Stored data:
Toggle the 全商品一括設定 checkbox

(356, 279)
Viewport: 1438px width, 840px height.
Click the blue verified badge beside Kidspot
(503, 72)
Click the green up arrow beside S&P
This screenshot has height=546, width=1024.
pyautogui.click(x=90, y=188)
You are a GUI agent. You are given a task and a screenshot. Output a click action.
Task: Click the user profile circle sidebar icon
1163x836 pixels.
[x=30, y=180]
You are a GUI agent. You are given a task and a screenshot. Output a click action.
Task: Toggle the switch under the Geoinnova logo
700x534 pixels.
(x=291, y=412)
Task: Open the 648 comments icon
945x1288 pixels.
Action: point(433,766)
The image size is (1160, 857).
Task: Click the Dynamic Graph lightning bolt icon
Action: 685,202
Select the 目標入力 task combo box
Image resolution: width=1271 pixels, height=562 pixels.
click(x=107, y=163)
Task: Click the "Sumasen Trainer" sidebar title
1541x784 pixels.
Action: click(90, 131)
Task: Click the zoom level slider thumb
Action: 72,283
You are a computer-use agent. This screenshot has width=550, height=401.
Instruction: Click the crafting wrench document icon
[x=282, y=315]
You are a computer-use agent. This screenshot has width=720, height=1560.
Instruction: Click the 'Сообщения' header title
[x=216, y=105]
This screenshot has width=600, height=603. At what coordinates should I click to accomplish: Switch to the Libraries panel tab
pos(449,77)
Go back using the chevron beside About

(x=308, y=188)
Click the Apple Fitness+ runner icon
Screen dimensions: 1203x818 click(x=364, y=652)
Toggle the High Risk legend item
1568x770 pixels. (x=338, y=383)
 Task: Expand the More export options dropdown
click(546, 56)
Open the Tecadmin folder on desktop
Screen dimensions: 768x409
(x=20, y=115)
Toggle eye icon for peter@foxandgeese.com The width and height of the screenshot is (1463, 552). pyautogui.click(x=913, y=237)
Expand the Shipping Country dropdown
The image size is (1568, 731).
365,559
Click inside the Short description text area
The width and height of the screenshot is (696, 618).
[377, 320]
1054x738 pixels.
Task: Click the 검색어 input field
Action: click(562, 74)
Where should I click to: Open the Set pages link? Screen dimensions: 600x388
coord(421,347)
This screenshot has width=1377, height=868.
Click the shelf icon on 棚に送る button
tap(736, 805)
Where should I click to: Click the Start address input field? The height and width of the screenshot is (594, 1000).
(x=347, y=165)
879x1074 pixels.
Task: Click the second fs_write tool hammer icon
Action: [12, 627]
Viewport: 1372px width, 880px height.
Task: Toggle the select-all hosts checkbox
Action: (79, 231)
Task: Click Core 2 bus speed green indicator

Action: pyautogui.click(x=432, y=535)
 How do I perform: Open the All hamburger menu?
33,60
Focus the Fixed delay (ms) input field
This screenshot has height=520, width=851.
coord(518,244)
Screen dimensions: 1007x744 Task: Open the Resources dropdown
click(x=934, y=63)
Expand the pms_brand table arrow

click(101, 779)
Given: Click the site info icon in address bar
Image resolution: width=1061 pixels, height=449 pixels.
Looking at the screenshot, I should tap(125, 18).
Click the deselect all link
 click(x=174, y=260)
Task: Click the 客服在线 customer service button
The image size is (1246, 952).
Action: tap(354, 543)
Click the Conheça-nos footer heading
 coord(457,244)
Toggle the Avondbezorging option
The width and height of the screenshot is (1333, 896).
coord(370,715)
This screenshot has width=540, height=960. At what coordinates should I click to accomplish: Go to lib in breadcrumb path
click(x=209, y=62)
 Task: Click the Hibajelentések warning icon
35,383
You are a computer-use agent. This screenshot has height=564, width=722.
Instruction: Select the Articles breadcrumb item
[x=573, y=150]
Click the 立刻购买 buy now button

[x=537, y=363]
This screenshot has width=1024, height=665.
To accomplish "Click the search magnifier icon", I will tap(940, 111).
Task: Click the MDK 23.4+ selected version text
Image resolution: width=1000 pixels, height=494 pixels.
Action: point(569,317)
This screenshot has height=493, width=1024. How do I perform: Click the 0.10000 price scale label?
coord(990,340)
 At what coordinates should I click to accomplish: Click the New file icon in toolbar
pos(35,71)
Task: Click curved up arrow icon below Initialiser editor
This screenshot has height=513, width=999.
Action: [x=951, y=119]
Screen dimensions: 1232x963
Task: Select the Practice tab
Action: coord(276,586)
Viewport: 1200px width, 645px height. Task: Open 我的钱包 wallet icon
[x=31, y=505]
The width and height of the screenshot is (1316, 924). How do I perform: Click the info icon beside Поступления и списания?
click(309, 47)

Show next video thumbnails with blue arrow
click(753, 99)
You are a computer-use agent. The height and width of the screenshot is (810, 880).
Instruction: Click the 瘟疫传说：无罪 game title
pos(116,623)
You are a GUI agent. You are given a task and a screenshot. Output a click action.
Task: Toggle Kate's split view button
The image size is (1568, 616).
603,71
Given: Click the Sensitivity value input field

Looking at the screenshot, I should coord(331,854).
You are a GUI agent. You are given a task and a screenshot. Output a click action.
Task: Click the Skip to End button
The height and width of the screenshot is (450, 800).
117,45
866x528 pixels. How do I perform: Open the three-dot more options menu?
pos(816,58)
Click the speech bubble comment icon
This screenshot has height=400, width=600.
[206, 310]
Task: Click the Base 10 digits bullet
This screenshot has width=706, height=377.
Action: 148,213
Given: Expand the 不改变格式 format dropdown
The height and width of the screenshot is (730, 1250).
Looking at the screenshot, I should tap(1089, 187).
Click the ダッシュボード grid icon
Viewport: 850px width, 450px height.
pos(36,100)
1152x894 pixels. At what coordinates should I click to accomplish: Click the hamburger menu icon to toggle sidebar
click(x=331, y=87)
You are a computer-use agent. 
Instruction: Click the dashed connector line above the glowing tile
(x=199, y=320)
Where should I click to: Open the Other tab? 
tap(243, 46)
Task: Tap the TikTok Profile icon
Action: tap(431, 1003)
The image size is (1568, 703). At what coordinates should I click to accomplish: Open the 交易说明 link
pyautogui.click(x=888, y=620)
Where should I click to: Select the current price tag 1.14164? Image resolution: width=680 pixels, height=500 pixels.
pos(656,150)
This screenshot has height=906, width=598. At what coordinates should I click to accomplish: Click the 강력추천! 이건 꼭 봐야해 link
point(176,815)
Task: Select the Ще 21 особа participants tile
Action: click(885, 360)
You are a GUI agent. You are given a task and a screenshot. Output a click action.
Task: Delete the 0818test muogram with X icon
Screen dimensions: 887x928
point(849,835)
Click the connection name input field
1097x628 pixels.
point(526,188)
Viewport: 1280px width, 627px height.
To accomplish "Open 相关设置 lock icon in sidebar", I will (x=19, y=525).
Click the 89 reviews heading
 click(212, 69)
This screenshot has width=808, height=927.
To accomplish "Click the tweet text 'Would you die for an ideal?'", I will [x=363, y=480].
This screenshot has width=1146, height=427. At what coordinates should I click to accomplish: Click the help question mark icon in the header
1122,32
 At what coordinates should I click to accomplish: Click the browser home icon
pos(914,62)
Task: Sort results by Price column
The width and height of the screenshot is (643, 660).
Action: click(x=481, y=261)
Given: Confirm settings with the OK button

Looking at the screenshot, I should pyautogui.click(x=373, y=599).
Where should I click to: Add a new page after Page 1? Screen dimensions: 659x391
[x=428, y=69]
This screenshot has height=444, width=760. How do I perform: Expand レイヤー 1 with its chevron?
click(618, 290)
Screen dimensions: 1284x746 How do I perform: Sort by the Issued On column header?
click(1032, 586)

**WHAT YOU NEED TO DO**
Set down every record above exactly as given.

**RESPONSE TO THIS EXERCISE**
Toggle the 全商品一括設定 checkbox

(356, 279)
Viewport: 1438px width, 840px height.
Click the blue verified badge beside Kidspot
(503, 72)
Click the green up arrow beside S&P
This screenshot has height=546, width=1024.
pyautogui.click(x=90, y=188)
You are a GUI agent. You are given a task and a screenshot. Output a click action.
Task: Click the user profile circle sidebar icon
1163x836 pixels.
[x=30, y=180]
You are a GUI agent. You are given a task and a screenshot. Output a click action.
Task: Toggle the switch under the Geoinnova logo
700x534 pixels.
(x=291, y=412)
Task: Open the 648 comments icon
945x1288 pixels.
Action: point(433,766)
The image size is (1160, 857).
Task: Click the Dynamic Graph lightning bolt icon
Action: 685,202
Select the 目標入力 task combo box
Image resolution: width=1271 pixels, height=562 pixels.
click(x=107, y=163)
Task: Click the "Sumasen Trainer" sidebar title
1541x784 pixels.
Action: click(90, 131)
Task: Click the zoom level slider thumb
Action: 72,283
You are a computer-use agent. This screenshot has width=550, height=401.
Instruction: Click the crafting wrench document icon
[x=282, y=315]
You are a computer-use agent. This screenshot has width=720, height=1560.
Instruction: Click the 'Сообщения' header title
[x=216, y=105]
This screenshot has width=600, height=603. At what coordinates should I click to accomplish: Switch to the Libraries panel tab
pos(449,77)
Go back using the chevron beside About

(x=308, y=188)
Click the Apple Fitness+ runner icon
Screen dimensions: 1203x818 click(x=364, y=652)
Toggle the High Risk legend item
1568x770 pixels. (x=338, y=383)
 Task: Expand the More export options dropdown
click(546, 56)
Open the Tecadmin folder on desktop
Screen dimensions: 768x409
(x=20, y=115)
Toggle eye icon for peter@foxandgeese.com The width and height of the screenshot is (1463, 552). pyautogui.click(x=913, y=237)
Expand the Shipping Country dropdown
The image size is (1568, 731).
365,559
Click inside the Short description text area
The width and height of the screenshot is (696, 618).
[377, 320]
1054x738 pixels.
Task: Click the 검색어 input field
Action: click(562, 74)
Where should I click to: Open the Set pages link? Screen dimensions: 600x388
coord(421,347)
This screenshot has width=1377, height=868.
Click the shelf icon on 棚に送る button
tap(736, 805)
Where should I click to: Click the Start address input field? The height and width of the screenshot is (594, 1000).
(x=347, y=165)
879x1074 pixels.
Task: Click the second fs_write tool hammer icon
Action: [12, 627]
Viewport: 1372px width, 880px height.
Task: Toggle the select-all hosts checkbox
Action: (79, 231)
Task: Click Core 2 bus speed green indicator

Action: pyautogui.click(x=432, y=535)
 How do I perform: Open the All hamburger menu?
33,60
Focus the Fixed delay (ms) input field
This screenshot has height=520, width=851.
coord(518,244)
Screen dimensions: 1007x744 Task: Open the Resources dropdown
click(x=934, y=63)
Expand the pms_brand table arrow

click(101, 779)
Given: Click the site info icon in address bar
Image resolution: width=1061 pixels, height=449 pixels.
Looking at the screenshot, I should tap(125, 18).
Click the deselect all link
 click(x=174, y=260)
Task: Click the 客服在线 customer service button
The image size is (1246, 952).
Action: tap(354, 543)
Click the Conheça-nos footer heading
 coord(457,244)
Toggle the Avondbezorging option
The width and height of the screenshot is (1333, 896).
coord(370,715)
This screenshot has width=540, height=960. At what coordinates should I click to accomplish: Go to lib in breadcrumb path
click(x=209, y=62)
 Task: Click the Hibajelentések warning icon
35,383
You are a computer-use agent. This screenshot has height=564, width=722.
Instruction: Select the Articles breadcrumb item
[x=573, y=150]
Click the 立刻购买 buy now button

[x=537, y=363]
This screenshot has width=1024, height=665.
To accomplish "Click the search magnifier icon", I will tap(940, 111).
Task: Click the MDK 23.4+ selected version text
Image resolution: width=1000 pixels, height=494 pixels.
Action: point(569,317)
This screenshot has height=493, width=1024. How do I perform: Click the 0.10000 price scale label?
coord(990,340)
 At what coordinates should I click to accomplish: Click the New file icon in toolbar
pos(35,71)
Task: Click curved up arrow icon below Initialiser editor
This screenshot has height=513, width=999.
Action: [x=951, y=119]
Screen dimensions: 1232x963
Task: Select the Practice tab
Action: coord(276,586)
Viewport: 1200px width, 645px height. Task: Open 我的钱包 wallet icon
[x=31, y=505]
The width and height of the screenshot is (1316, 924). How do I perform: Click the info icon beside Поступления и списания?
click(309, 47)

Show next video thumbnails with blue arrow
click(753, 99)
You are a computer-use agent. The height and width of the screenshot is (810, 880).
Instruction: Click the 瘟疫传说：无罪 game title
pos(116,623)
You are a GUI agent. You are given a task and a screenshot. Output a click action.
Task: Toggle Kate's split view button
The image size is (1568, 616).
603,71
Given: Click the Sensitivity value input field

Looking at the screenshot, I should coord(331,854).
You are a GUI agent. You are given a task and a screenshot. Output a click action.
Task: Click the Skip to End button
The height and width of the screenshot is (450, 800).
117,45
866x528 pixels. How do I perform: Open the three-dot more options menu?
pos(816,58)
Click the speech bubble comment icon
This screenshot has height=400, width=600.
[206, 310]
Task: Click the Base 10 digits bullet
This screenshot has width=706, height=377.
Action: 148,213
Given: Expand the 不改变格式 format dropdown
The height and width of the screenshot is (730, 1250).
Looking at the screenshot, I should tap(1089, 187).
Click the ダッシュボード grid icon
Viewport: 850px width, 450px height.
pos(36,100)
1152x894 pixels. At what coordinates should I click to accomplish: Click the hamburger menu icon to toggle sidebar
click(x=331, y=87)
You are a computer-use agent. 
Instruction: Click the dashed connector line above the glowing tile
(x=199, y=320)
Where should I click to: Open the Other tab? 
tap(243, 46)
Task: Tap the TikTok Profile icon
Action: tap(431, 1003)
The image size is (1568, 703). At what coordinates should I click to accomplish: Open the 交易说明 link
pyautogui.click(x=888, y=620)
Where should I click to: Select the current price tag 1.14164? Image resolution: width=680 pixels, height=500 pixels.
pos(656,150)
This screenshot has height=906, width=598. At what coordinates should I click to accomplish: Click the 강력추천! 이건 꼭 봐야해 link
point(176,815)
Task: Select the Ще 21 особа participants tile
Action: click(885, 360)
You are a GUI agent. You are given a task and a screenshot. Output a click action.
Task: Delete the 0818test muogram with X icon
Screen dimensions: 887x928
point(849,835)
Click the connection name input field
1097x628 pixels.
point(526,188)
Viewport: 1280px width, 627px height.
To accomplish "Open 相关设置 lock icon in sidebar", I will (x=19, y=525).
Click the 89 reviews heading
 click(212, 69)
This screenshot has width=808, height=927.
To accomplish "Click the tweet text 'Would you die for an ideal?'", I will [x=363, y=480].
This screenshot has width=1146, height=427. At what coordinates should I click to accomplish: Click the help question mark icon in the header
1122,32
 At what coordinates should I click to accomplish: Click the browser home icon
pos(914,62)
Task: Sort results by Price column
The width and height of the screenshot is (643, 660).
Action: click(x=481, y=261)
Given: Confirm settings with the OK button

Looking at the screenshot, I should pyautogui.click(x=373, y=599).
Where should I click to: Add a new page after Page 1? Screen dimensions: 659x391
[x=428, y=69]
This screenshot has height=444, width=760. How do I perform: Expand レイヤー 1 with its chevron?
click(618, 290)
Screen dimensions: 1284x746 How do I perform: Sort by the Issued On column header?
click(1032, 586)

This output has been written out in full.